Exercise 1: Give the number of lines in the records that contain the word "dropdown", counting only matches with the same case. Reply with the number alone.

For reviews where we include 8K and 16K benchmarks (Civ6 allows us to benchmark extreme resolutions on any monitor) on our GTX 1080, we run the 8K tests similar to the 4K tests, but the 16K tests are set to the lowest option for Performance.
All of our benchmark results can also be found in our benchmark engine, Bench.
We tested both of the 1950X and the 1920X at their default settings, as well as the 1950X in Game Mode as shown by 1950X-G.
MSI GTX 1080 Gaming 8G Performance
1080p
4K
8K
16K
ASUS GTX 1060 Strix 6G Performance
1080p
4K
Sapphire Nitro R9 Fury 4G Performance
1080p
4K
Sapphire Nitro RX 480 8G Performance
1080p
4K
Ashes of the Singularity Escalation
Seen as the holy child of DirectX12, Ashes of the Singularity (AoTS, or just Ashes) has been the first title to actively go explore as many of DirectX12s features as it possibly can. Stardock, the developer behind the Nitrous engine which powers the game, has ensured that the real-time strategy title takes advantage of multiple cores and multiple graphics cards, in as many configurations as possible.
As a real-time strategy title, Ashes is all about responsiveness during both wide open shots but also concentrated battles. With DirectX12 at the helm, the ability to implement more draw calls per second allows the engine to work with substantial unit depth and effects that other RTS titles had to rely on combined draw calls to achieve, making some combined unit structures ultimately very rigid.
Stardock clearly understand the importance of an in-game benchmark, ensuring that such a tool was available and capable from day one, especially with all the additional DX12 features used and being able to characterize how they affected the title for the developer was important. The in-game benchmark performs a four minute fixed seed battle environment with a variety of shots, and outputs a vast amount of data to analyze.
For our benchmark, we run a fixed v2.11 version of the game due to some peculiarities of the splash screen added after the merger with the standalone Escalation expansion, and have an automated tool to call the benchmark on the command line. (Prior to v2.11, the benchmark also supported 8K/16K testing, however v2.11 has odd behavior which nukes this.)
At both 1920x1080 and 4K resolutions, we run the same settings. Ashes has dropdown options for MSAA, Light Quality, Object Quality, Shading Samples, Shadow Quality, Textures, and separate options for the terrain. There are several presents, from Very Low to Extreme: we run our benchmarks at Extreme settings, and take the frame-time output for our average, percentile, and time under analysis.
All of our benchmark results can also be found in our benchmark engine, Bench.
MSI GTX 1080 Gaming 8G Performance
1080p
4K
ASUS GTX 1060 Strix 6G Performance
1080p
4K
Sapphire Nitro R9 Fury 4G Performance
1080p
4K
Sapphire Nitro RX 480 8G Performance
1080p
4K
Shadow of Mordor
The next title in our testing is a battle of system performance with the open world action-adventure title, Middle Earth: Shadow of Mordor (SoM for short). Produced by Monolith and using the LithTech Jupiter EX engine and numerous detail add-ons, SoM goes for detail and complexity. The main story itself was written by the same writer as Red Dead Redemption, and it received Zero Punctuation’s Game of The Year in 2014.

Records for the task:
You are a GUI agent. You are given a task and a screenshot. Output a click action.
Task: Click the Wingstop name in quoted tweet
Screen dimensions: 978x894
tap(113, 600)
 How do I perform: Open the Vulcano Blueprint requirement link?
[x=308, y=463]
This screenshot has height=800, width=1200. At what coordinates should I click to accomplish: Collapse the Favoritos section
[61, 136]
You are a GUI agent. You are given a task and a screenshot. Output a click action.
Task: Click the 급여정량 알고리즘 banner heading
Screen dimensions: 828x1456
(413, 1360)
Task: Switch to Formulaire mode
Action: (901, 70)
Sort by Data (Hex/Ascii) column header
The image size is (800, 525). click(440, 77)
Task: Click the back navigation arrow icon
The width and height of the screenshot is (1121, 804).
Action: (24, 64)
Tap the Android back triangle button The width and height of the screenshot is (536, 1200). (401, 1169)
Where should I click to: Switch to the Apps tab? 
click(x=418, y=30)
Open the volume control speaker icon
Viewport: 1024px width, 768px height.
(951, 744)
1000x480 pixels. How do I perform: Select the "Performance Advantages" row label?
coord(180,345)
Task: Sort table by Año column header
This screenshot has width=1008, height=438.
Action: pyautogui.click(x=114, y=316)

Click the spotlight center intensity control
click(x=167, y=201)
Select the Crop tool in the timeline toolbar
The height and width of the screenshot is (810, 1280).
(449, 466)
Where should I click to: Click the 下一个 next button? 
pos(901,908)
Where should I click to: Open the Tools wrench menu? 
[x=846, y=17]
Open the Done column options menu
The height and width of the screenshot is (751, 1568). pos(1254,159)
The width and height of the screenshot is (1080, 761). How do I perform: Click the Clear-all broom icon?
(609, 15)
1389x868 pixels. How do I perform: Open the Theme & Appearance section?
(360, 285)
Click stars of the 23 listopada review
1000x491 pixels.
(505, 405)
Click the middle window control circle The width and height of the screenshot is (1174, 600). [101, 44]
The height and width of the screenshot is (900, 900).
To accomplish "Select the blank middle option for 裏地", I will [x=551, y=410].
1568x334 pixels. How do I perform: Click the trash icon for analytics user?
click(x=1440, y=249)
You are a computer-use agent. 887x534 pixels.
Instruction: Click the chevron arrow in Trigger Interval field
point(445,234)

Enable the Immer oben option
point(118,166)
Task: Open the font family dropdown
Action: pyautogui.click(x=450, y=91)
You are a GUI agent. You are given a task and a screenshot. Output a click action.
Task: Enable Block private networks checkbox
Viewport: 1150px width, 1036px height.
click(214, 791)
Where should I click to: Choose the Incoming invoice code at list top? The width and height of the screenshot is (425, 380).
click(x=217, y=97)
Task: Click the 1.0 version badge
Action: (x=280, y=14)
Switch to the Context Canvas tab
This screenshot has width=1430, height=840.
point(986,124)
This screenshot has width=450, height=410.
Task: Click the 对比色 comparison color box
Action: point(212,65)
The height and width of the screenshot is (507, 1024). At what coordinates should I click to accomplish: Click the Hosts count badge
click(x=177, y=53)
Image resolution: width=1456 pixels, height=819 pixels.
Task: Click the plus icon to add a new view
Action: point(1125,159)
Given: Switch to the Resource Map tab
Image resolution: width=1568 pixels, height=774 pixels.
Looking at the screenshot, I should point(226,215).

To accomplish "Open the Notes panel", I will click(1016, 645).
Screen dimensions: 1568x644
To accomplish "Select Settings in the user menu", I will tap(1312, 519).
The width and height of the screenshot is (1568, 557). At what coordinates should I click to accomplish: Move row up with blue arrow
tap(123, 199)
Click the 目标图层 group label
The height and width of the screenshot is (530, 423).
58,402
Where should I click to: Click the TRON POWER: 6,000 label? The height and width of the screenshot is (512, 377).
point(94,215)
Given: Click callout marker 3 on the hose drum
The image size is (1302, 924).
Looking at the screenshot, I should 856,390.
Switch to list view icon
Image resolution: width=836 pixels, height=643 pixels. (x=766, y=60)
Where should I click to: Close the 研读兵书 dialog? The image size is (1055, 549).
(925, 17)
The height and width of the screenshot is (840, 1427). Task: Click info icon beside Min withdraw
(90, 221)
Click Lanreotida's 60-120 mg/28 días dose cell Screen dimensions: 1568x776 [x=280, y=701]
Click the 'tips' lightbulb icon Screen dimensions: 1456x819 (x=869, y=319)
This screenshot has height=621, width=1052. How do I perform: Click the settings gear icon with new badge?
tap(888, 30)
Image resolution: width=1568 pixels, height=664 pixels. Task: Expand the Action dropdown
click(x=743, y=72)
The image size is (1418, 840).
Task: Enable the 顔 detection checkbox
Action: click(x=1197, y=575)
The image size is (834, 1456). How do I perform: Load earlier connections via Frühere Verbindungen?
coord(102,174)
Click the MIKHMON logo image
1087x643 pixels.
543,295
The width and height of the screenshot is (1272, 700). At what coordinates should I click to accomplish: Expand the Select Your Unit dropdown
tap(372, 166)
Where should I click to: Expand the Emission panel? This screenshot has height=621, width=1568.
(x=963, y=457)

Exercise 2:
Answer these questions from the benchmark text:
(a) Which version of Ashes of the Singularity Escalation is run for the benchmark?
(b) How long is the fixed seed battle that the Ashes in-game benchmark performs?
(c) Which engine does Middle Earth: Shadow of Mordor use?

Output 1: 3

Output 2:
(a) v2.11
(b) Four minutes
(c) The LithTech Jupiter EX engine